Exercise instructions: Starting at the line with "You are a GUI", retype every remaining line of the records exactly. Do not include pictures.

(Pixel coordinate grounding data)
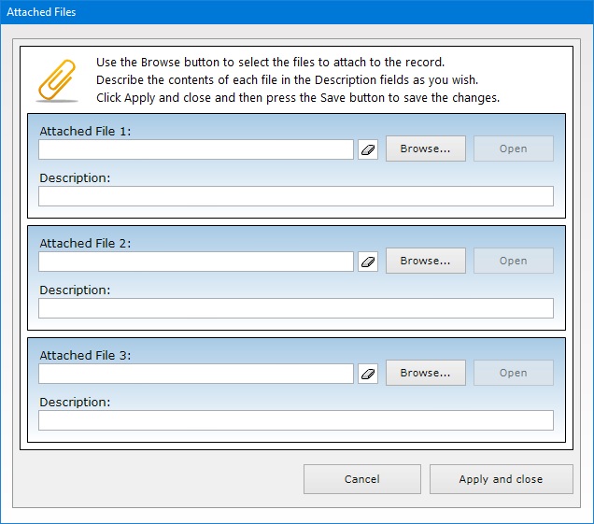Select the Attached File 2 path field

coord(196,262)
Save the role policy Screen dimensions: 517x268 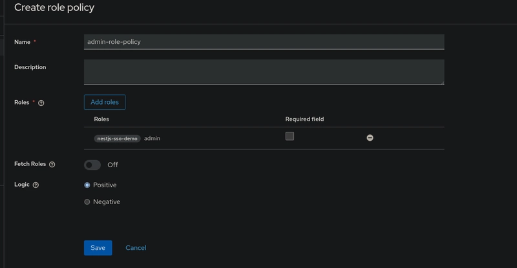(x=98, y=248)
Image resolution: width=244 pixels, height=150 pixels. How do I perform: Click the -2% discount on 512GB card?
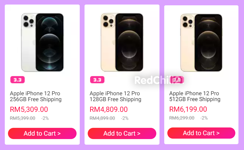pyautogui.click(x=204, y=118)
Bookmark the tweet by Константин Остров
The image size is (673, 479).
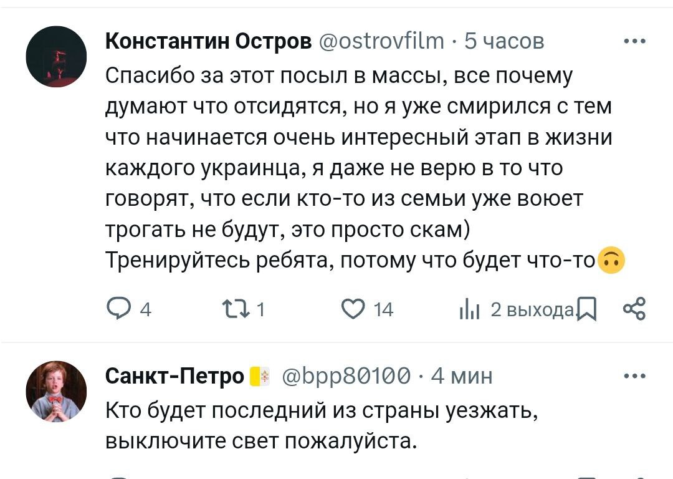586,309
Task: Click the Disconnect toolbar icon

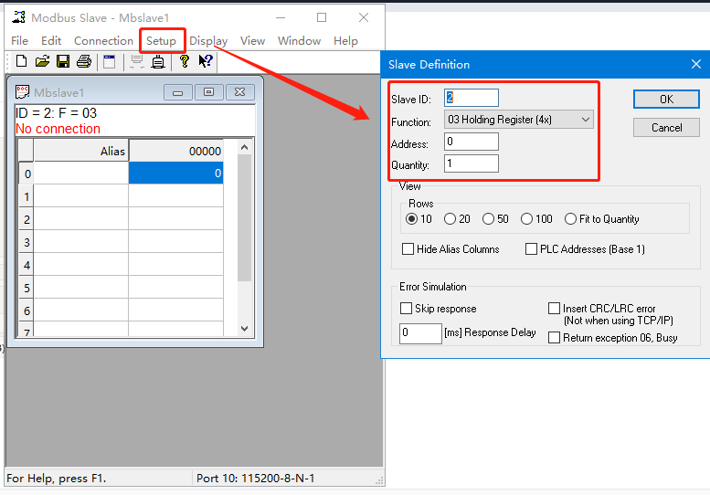Action: click(158, 61)
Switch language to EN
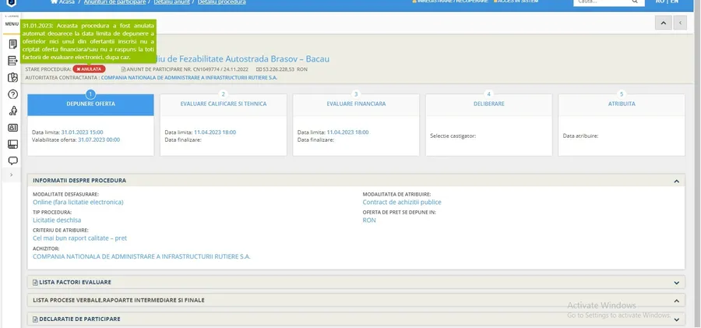This screenshot has height=328, width=701. point(674,2)
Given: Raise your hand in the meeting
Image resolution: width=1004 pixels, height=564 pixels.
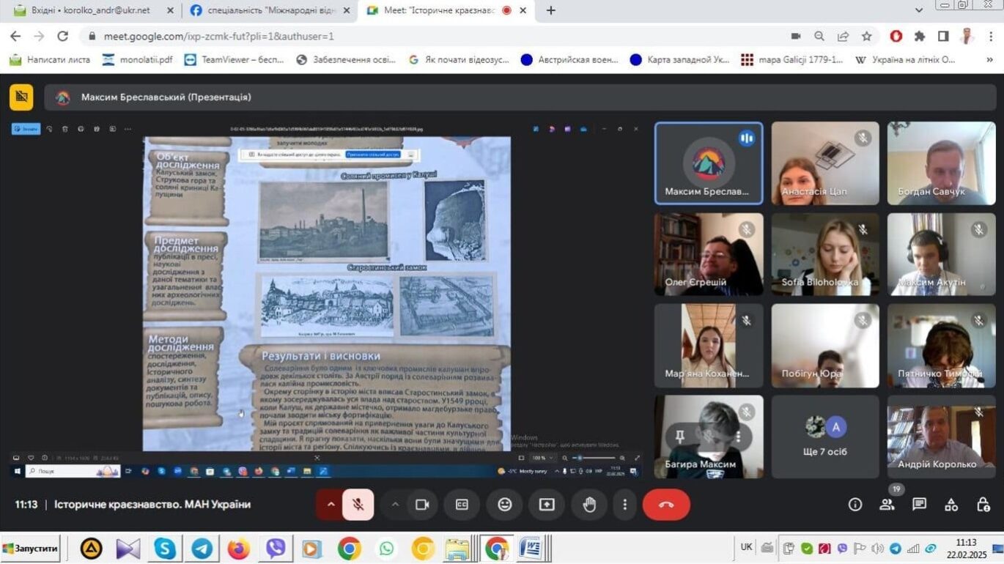Looking at the screenshot, I should [x=589, y=505].
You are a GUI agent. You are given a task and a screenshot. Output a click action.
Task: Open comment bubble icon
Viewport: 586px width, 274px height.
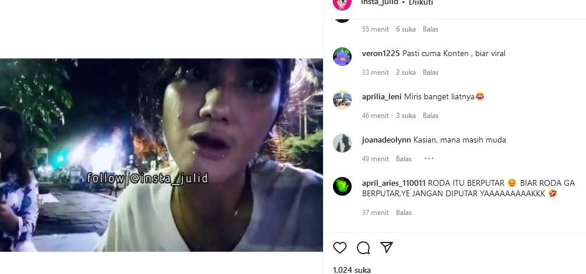coord(363,248)
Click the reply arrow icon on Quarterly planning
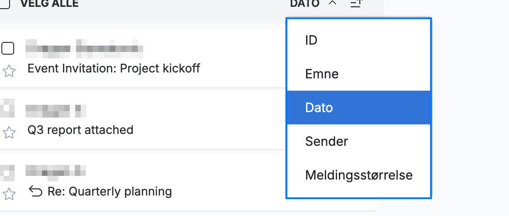The height and width of the screenshot is (216, 509). click(x=36, y=191)
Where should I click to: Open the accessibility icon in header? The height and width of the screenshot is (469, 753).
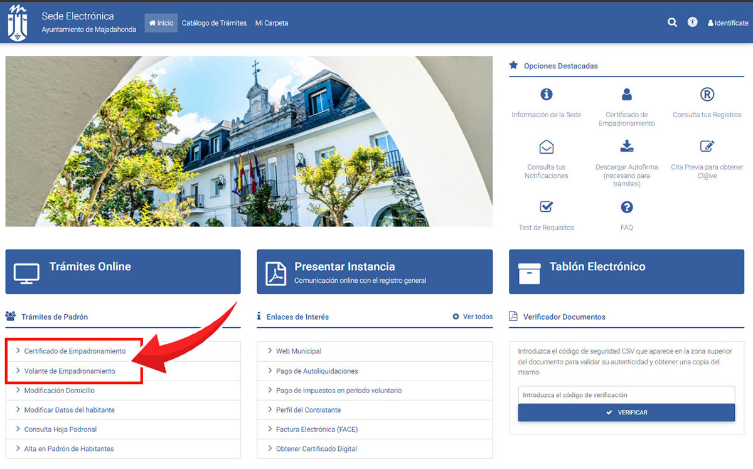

Answer below:
You are a GUI agent. You are given a task and a screenshot. Output a click action.
Task: Open comment bubble icon
Viewport: 586px width, 274px height.
coord(363,248)
Click the reply arrow icon on Quarterly planning
The height and width of the screenshot is (216, 509). click(x=36, y=191)
Where should I click to: Open the accessibility icon in header? The height and width of the screenshot is (469, 753).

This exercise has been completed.